Não foram encontrados na literatura estudos que pudessem explicar tal diferença relatada pelas participantes deste estudo com relação ao sentimento de que o pesar da morte de um bebê a termo seja maior do que aquele que é pré-termo.
Quando a morte antecede o nascimento: Cuidados de enfermagem com a mãe e família enlutada e com o bebê
Foi expresso pelas entrevistadas a importância de acolher e apoiar a mulher e sua família que vivenciam tal situação dolorosa decorrente do óbito fetal. Para elas, isto pode favorecer o processo de luto e pode também confortá- las, quando feito de forma adequada e respeitosa. Neste sentido, a fala das participantes expressa o que elas buscam fazer para tornar este apoio e acolhimento possível.
No primeiro momento eu sempre procuro deixar ela e o acompanhante sozinhos sofrendo o momento deles. Depois eu vou lá e tento conversar, amparar, abraçar, fazer tudo o que está ao meu alcance para tentar amenizar esta dor […]. (TE3)
Eu acho que o cuidado é o de respeitar e acolher. Acho que se resume a você acolher aquela pessoa que está passando por esse momento tão difícil […]. (E2)
Eu tento acolher ela da maneira menos invasiva possível porque elas precisam daquele momento […] digo que ela está no direito de chorar, de sentir essa dor […]. (TE6)

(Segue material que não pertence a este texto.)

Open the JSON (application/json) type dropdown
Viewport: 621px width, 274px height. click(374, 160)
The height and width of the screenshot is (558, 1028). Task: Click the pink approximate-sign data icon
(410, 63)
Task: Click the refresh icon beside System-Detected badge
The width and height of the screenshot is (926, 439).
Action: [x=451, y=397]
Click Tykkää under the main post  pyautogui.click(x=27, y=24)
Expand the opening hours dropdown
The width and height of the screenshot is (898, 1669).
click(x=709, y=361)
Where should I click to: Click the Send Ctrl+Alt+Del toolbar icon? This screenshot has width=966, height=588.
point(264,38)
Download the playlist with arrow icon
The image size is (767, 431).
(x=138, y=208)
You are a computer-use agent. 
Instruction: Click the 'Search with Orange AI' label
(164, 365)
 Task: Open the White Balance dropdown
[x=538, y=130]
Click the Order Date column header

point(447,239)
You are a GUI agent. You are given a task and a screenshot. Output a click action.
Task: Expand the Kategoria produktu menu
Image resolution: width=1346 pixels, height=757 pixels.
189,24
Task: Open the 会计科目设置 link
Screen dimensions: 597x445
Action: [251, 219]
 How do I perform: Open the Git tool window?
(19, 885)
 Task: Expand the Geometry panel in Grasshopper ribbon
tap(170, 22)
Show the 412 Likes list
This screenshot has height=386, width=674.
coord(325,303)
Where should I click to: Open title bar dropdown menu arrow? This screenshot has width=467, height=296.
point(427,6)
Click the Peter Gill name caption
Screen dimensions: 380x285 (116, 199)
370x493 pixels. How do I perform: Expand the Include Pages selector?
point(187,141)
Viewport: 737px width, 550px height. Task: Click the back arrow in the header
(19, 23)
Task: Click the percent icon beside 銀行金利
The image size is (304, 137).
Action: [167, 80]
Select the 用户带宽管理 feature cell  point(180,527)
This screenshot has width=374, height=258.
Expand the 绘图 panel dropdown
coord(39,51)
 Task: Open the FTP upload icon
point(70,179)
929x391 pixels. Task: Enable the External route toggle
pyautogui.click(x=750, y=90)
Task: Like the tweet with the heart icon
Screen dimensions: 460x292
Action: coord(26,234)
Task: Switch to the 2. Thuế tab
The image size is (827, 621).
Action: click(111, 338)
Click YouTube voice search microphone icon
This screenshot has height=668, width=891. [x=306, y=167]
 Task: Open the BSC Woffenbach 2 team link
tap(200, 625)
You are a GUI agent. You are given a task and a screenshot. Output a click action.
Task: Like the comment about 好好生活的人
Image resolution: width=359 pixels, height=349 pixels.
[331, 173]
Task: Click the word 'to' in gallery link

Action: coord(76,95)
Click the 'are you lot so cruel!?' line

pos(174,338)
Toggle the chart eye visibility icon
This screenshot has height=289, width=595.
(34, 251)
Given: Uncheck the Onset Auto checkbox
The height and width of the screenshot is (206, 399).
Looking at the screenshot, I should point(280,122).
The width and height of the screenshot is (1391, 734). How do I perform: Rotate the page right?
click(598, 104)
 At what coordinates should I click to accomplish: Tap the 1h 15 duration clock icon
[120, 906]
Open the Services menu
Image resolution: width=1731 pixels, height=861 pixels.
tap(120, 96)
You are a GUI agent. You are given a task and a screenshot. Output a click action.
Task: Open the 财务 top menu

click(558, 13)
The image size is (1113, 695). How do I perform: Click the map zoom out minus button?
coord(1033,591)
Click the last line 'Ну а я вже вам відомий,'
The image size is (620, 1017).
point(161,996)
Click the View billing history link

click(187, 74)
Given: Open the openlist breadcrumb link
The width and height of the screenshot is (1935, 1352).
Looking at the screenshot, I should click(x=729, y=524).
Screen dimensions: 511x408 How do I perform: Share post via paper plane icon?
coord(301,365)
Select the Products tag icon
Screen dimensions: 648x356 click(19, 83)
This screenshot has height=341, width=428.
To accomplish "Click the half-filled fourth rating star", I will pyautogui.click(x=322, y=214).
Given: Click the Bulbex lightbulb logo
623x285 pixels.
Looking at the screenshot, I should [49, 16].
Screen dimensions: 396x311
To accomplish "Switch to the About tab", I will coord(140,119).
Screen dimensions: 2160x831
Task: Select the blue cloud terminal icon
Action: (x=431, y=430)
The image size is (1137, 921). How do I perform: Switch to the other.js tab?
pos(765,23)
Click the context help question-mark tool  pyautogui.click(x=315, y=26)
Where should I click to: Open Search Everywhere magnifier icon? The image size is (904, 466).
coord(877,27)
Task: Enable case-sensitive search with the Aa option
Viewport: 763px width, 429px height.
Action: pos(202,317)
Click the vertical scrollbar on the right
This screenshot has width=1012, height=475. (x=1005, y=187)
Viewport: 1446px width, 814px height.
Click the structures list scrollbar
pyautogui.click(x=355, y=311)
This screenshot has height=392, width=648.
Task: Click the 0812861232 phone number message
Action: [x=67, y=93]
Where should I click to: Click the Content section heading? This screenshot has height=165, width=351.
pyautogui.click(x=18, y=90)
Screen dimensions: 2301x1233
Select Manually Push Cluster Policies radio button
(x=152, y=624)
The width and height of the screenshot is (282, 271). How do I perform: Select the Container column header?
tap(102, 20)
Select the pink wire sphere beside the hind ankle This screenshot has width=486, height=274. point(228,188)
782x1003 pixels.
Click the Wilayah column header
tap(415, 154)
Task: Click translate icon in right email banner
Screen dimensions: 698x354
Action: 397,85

Em conformidade com as falas das participantes, a literatura descreve que os cuidados que a mulher e sua família recebe após a morte de seu filho são muito importantes e podem ter impacto duradouro no que se refere ao bem-estar destes pais e a enfermagem pode contribuir com isto de modo a oferecer cuidados emocionais condizentes com cada um destes pais e conforme suas individualidades, já que cada um vivencia o luto de forma singular. Diante a estes cuidados é possível aos profissionais identificar as angústias e sentimentos que estes passam a sentir, a fim de minimizar intervenções desnecessárias, o que contribuirá fortemente para a adoção de estratégias que poderão auxiliar neste enfrentamento(21).
Algumas profissionais, no momento da oferta de apoio e acolhimento às mulheres enlutadas pela perda do filho, acabam por usar termos como “mãezinha”, “filhinho” e por dizer que ela é jovem e terá outro filho.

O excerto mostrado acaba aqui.